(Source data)
········

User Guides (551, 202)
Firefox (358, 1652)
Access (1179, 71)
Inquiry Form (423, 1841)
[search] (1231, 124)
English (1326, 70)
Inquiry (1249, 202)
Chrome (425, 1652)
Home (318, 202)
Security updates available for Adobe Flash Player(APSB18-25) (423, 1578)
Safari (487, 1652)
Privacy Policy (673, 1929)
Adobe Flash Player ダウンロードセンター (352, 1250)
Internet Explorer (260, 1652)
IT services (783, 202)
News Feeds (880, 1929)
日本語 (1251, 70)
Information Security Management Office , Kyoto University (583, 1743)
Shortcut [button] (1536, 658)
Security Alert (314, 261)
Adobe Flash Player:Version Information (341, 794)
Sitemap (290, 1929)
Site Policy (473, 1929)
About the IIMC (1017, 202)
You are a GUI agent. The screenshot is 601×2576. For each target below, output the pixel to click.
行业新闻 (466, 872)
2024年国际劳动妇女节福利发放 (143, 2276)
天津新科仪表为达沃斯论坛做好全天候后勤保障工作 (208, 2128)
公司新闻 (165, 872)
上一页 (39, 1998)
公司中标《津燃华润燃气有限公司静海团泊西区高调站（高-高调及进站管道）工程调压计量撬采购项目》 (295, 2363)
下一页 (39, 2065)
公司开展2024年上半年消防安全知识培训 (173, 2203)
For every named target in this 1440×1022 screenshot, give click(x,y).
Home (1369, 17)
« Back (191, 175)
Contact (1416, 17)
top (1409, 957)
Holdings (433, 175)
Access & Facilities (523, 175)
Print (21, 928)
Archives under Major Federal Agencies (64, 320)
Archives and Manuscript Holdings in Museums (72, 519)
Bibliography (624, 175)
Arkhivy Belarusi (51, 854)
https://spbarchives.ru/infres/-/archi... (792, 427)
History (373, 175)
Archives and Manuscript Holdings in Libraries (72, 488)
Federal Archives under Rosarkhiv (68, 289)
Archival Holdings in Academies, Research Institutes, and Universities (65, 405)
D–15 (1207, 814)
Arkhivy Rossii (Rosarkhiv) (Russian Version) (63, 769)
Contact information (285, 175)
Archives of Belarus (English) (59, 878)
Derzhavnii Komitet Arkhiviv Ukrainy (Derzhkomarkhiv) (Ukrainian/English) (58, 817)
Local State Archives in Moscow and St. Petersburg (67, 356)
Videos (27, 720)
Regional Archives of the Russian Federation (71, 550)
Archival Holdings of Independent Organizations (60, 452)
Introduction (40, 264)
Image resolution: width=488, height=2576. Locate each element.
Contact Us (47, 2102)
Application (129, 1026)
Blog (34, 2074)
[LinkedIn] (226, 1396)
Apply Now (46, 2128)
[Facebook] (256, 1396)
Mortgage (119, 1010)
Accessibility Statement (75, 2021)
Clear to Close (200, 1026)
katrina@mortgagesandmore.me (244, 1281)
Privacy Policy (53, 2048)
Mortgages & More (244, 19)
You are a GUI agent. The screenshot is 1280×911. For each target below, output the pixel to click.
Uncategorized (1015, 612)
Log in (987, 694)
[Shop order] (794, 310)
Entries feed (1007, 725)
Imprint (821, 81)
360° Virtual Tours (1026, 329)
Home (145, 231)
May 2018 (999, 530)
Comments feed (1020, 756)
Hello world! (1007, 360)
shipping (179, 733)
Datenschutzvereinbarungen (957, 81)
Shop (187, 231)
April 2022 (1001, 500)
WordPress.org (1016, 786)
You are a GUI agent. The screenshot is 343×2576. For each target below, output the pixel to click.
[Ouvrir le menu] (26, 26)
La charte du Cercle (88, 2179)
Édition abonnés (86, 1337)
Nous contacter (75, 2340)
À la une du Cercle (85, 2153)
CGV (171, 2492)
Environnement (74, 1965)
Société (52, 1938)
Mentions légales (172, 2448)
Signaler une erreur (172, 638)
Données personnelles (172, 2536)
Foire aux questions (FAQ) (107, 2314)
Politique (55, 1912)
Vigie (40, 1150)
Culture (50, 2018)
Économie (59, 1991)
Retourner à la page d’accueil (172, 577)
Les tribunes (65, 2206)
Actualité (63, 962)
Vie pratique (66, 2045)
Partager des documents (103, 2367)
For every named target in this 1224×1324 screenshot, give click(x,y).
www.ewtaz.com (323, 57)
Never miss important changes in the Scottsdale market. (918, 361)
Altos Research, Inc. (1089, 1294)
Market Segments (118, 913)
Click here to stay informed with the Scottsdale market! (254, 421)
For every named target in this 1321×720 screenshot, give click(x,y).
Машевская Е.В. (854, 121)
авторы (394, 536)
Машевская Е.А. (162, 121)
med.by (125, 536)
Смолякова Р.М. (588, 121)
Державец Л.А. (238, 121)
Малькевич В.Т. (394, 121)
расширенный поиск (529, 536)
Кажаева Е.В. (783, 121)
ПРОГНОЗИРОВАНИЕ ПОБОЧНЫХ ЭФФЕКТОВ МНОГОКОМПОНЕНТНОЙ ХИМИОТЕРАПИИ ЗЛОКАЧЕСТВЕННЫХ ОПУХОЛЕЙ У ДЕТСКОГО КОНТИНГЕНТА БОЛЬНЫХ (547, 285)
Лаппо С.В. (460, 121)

········

▶ TASK OBJECTIVE: Give every line of the data, from the one containing "Hello world! (1007, 360)" down to the one containing "med.by (125, 536)", both included, as a Markdown table with the columns Row and Line.

▶ TASK OUTPUT:
| Row | Line |
|---|---|
| 1 | Hello world! (1007, 360) |
| 2 | shipping (179, 733) |
| 3 | Datenschutzvereinbarungen (957, 81) |
| 4 | Shop (187, 231) |
| 5 | April 2022 (1001, 500) |
| 6 | WordPress.org (1016, 786) |
| 7 | You are a GUI agent. The screenshot is 343×2576. For each target below, output the pixel to click. |
| 8 | [Ouvrir le menu] (26, 26) |
| 9 | La charte du Cercle (88, 2179) |
| 10 | Édition abonnés (86, 1337) |
| 11 | Nous contacter (75, 2340) |
| 12 | À la une du Cercle (85, 2153) |
| 13 | CGV (171, 2492) |
| 14 | Environnement (74, 1965) |
| 15 | Société (52, 1938) |
| 16 | Mentions légales (172, 2448) |
| 17 | Signaler une erreur (172, 638) |
| 18 | Données personnelles (172, 2536) |
| 19 | Foire aux questions (FAQ) (107, 2314) |
| 20 | Politique (55, 1912) |
| 21 | Vigie (40, 1150) |
| 22 | Culture (50, 2018) |
| 23 | Économie (59, 1991) |
| 24 | Retourner à la page d’accueil (172, 577) |
| 25 | Les tribunes (65, 2206) |
| 26 | Actualité (63, 962) |
| 27 | Vie pratique (66, 2045) |
| 28 | Partager des documents (103, 2367) |
| 29 | For every named target in this 1224×1324 screenshot, give click(x,y). |
| 30 | www.ewtaz.com (323, 57) |
| 31 | Never miss important changes in the Scottsdale market. (918, 361) |
| 32 | Altos Research, Inc. (1089, 1294) |
| 33 | Market Segments (118, 913) |
| 34 | Click here to stay informed with the Scottsdale market! (254, 421) |
| 35 | For every named target in this 1321×720 screenshot, give click(x,y). |
| 36 | Машевская Е.В. (854, 121) |
| 37 | авторы (394, 536) |
| 38 | Машевская Е.А. (162, 121) |
| 39 | med.by (125, 536) |